The current crisis between Hamas and Israel started a few days ago when Hamas, the Islamic militant group that rules the Gaza Strip, stepped up missiles launches against Israeli targets.
The origins of the crisis began months earlier.
Iran has recently begun to smuggle new missiles into the Gaza Strip. They are designated as the FAJR-3 and FAJR-5 missiles with solid fuel propellants, longer ranges, improved accuracy and larger warheads. Israel found out about this smuggling operation and is now striking back to destroy such missiles in both the Gaza Strip and in Sudanese warehouses.
The Muslim Brotherhood has long been supportive of Hamas.
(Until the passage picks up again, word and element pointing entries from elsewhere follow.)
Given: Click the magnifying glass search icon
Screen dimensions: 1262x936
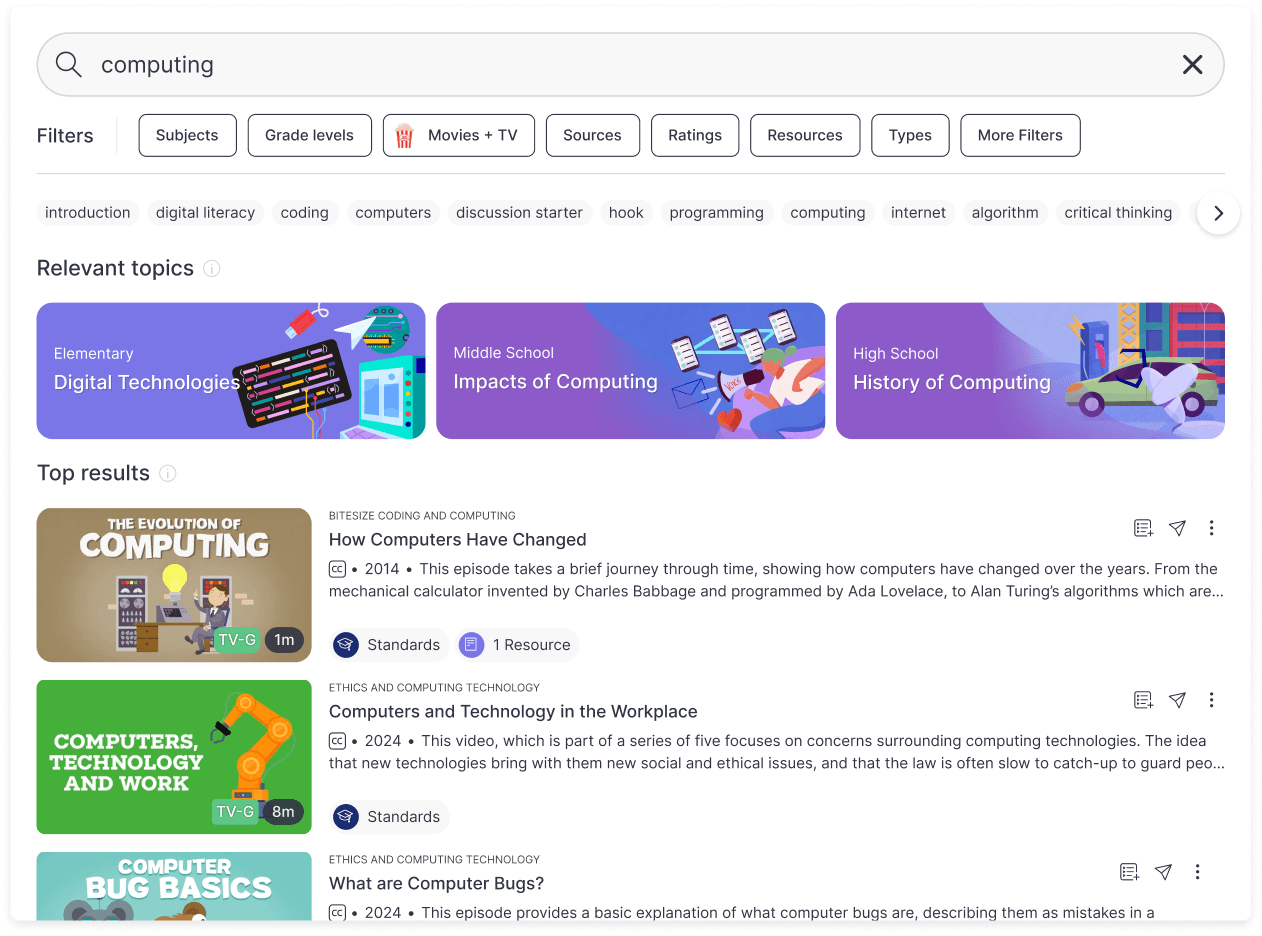Looking at the screenshot, I should pos(68,65).
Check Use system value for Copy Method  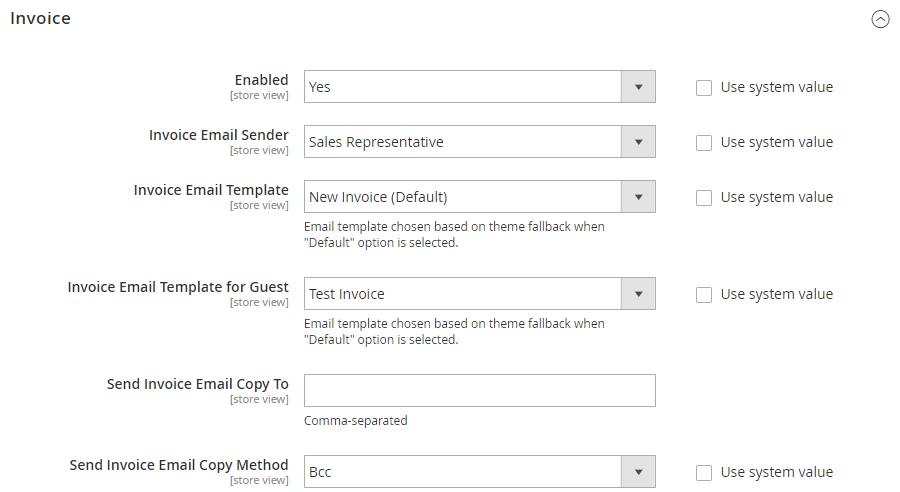coord(704,473)
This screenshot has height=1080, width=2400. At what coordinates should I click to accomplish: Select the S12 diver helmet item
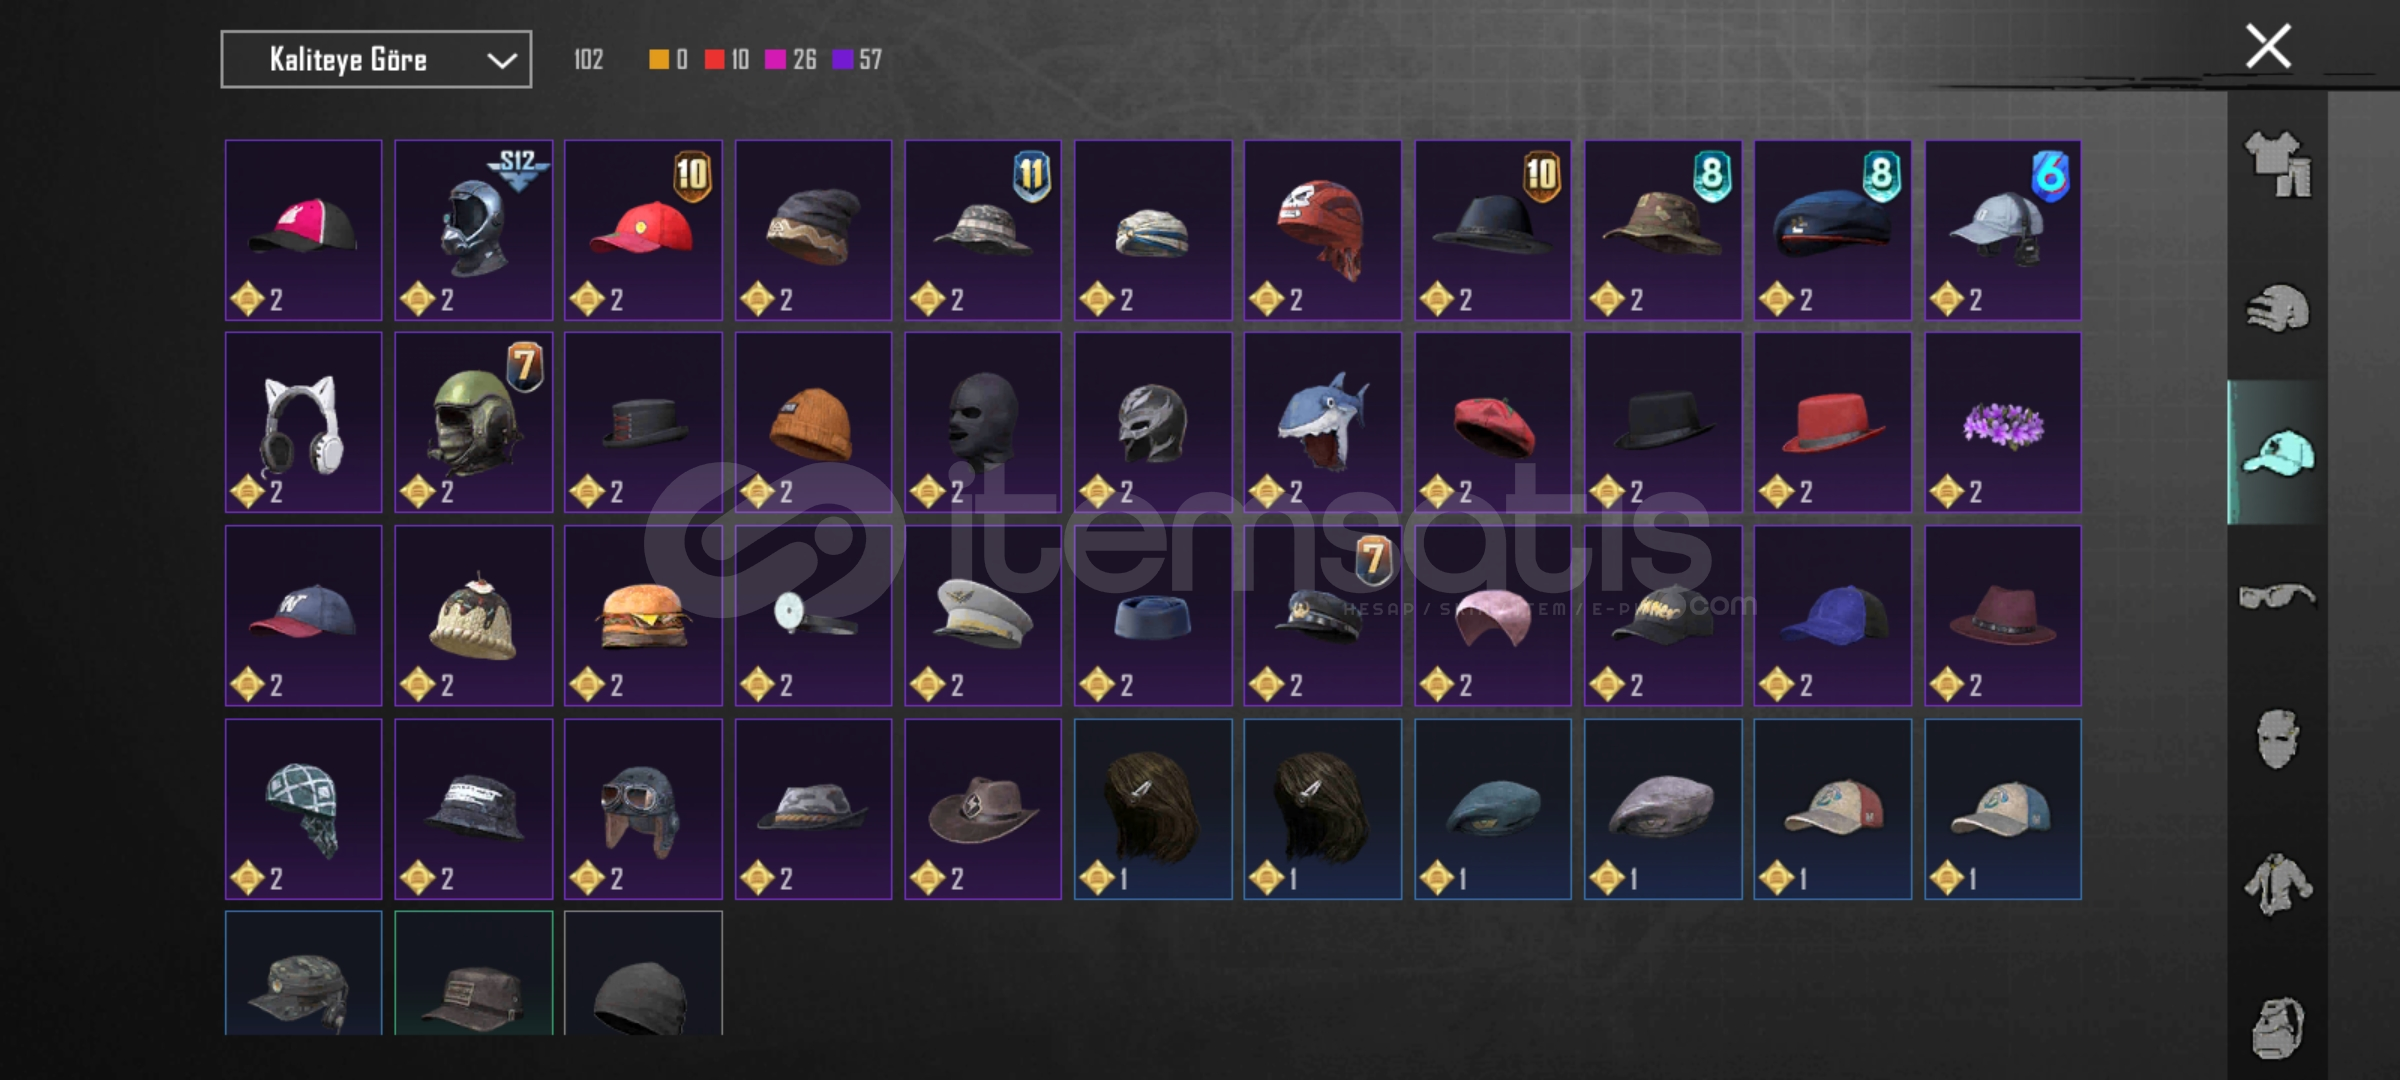(474, 230)
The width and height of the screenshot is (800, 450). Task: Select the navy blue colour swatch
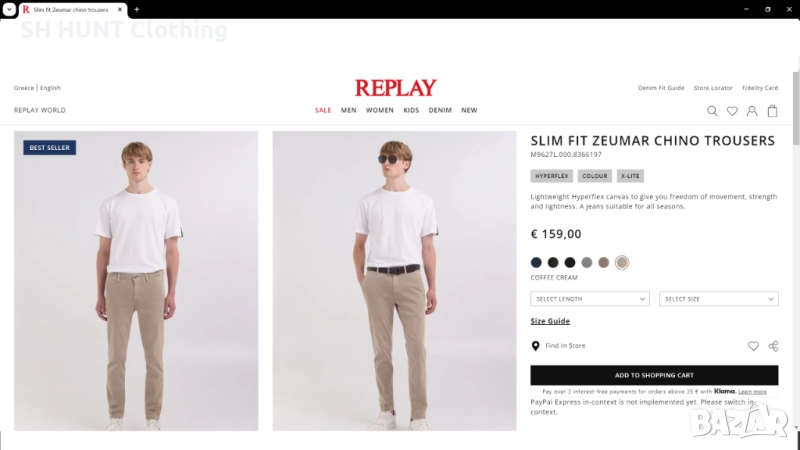[536, 263]
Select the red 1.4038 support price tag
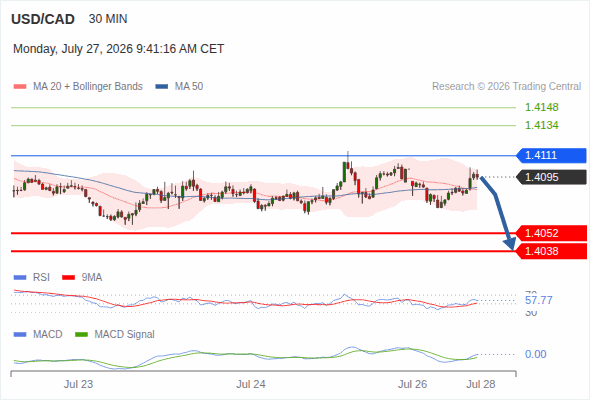Screen dimensions: 590x400 point(551,251)
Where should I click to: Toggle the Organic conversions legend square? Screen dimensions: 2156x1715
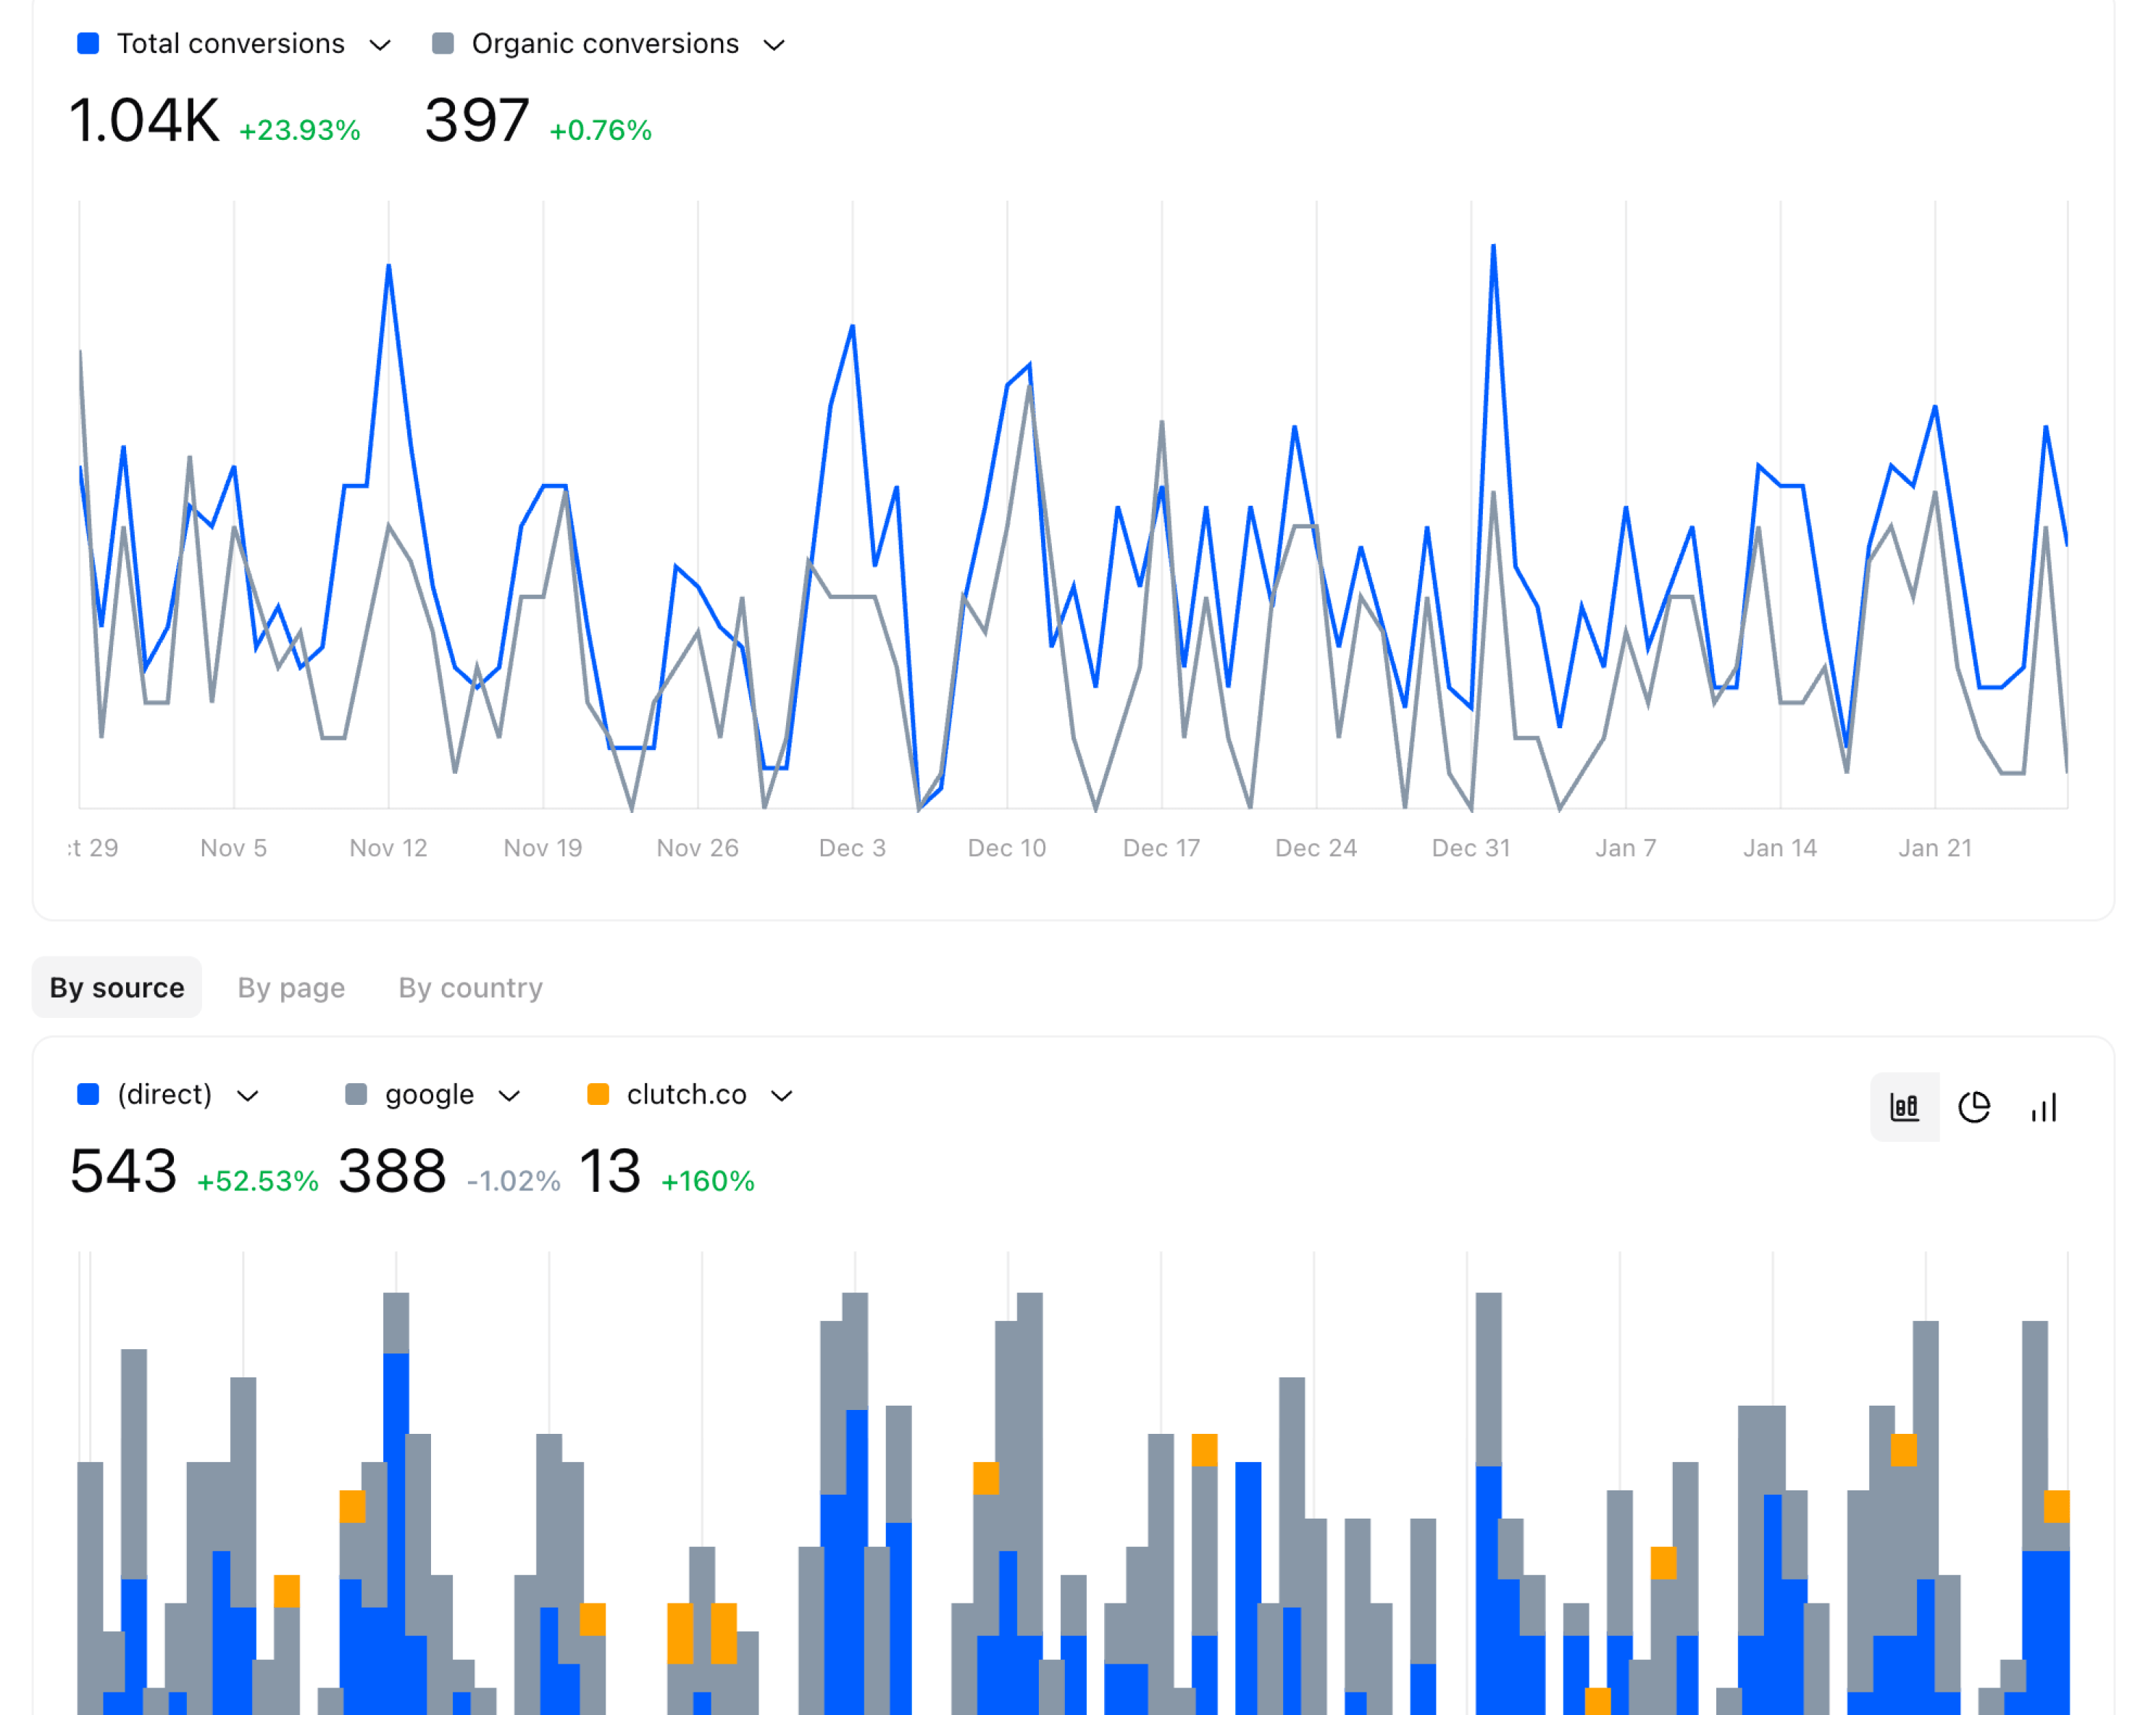443,43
The Egyptian government is diplomatically trying to defuse the conflict in Gaza. But it is unlikely that Egypt would try to intervene using its military to forestall an Israeli ground attack.
Iran, by increasing tensions between Hamas and Israel, also gains at least short-term distraction from its efforts in Syria to sustain the current Syrian government in power against Sunni-led insurgents. And don’t forget Israeli concerns about Iran nuclear ambitions.
While Israel and Hamas were far apart in their demands, both sides, according to The Associated Press, said they were open to a diplomatic solution — and prepared for further escalation if that failed.
Iran seems to be the real source of the conflict in Gaza by replacing Hamas’ homemade missiles with sophisticated weapons being used in strikes against Tel Aviv and Jerusalem. Israel is aggressively defending itself, the normal reaction in such escalation against that country.
How the United States will respond will be a grave challenge considering that Egypt, Iran, Hamas and Israel are all part of the conflict, not to mention Syria, Iran, Russia, China, the Arab League and, for that matter, the entire Arab Spring.